◆ **DATA SECTION**:
%%

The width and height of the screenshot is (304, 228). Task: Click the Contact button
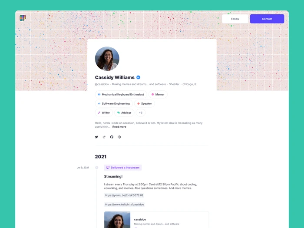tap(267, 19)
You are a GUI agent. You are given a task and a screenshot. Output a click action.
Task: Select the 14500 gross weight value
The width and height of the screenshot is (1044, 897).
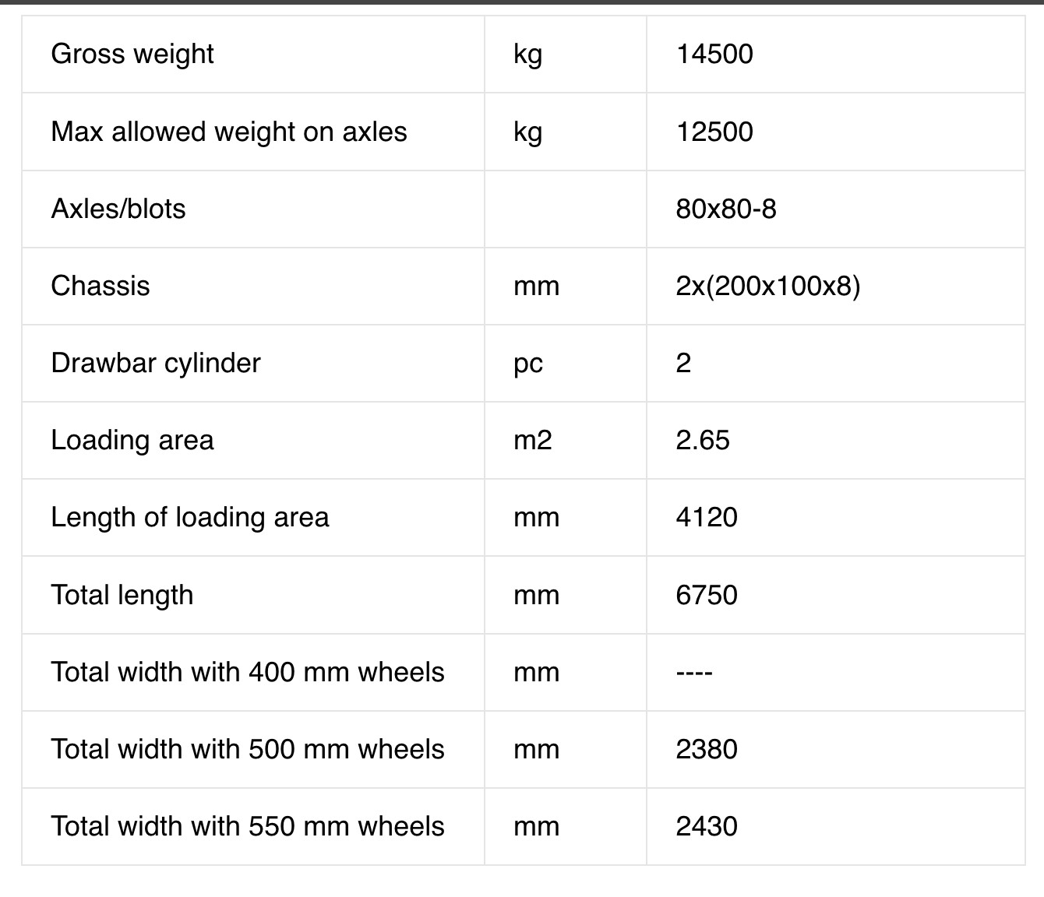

%%

◆ **TO DO**: Return the entries unchanged, save for the pictures, which do not belong in the copy.

◆ **YOUR SOLUTION**:
The width and height of the screenshot is (304, 228). Task: Click the Contact button
tap(267, 19)
You are a GUI agent. You are given a task and a screenshot. Output a click action.
Task: Select the 14500 gross weight value
The width and height of the screenshot is (1044, 897).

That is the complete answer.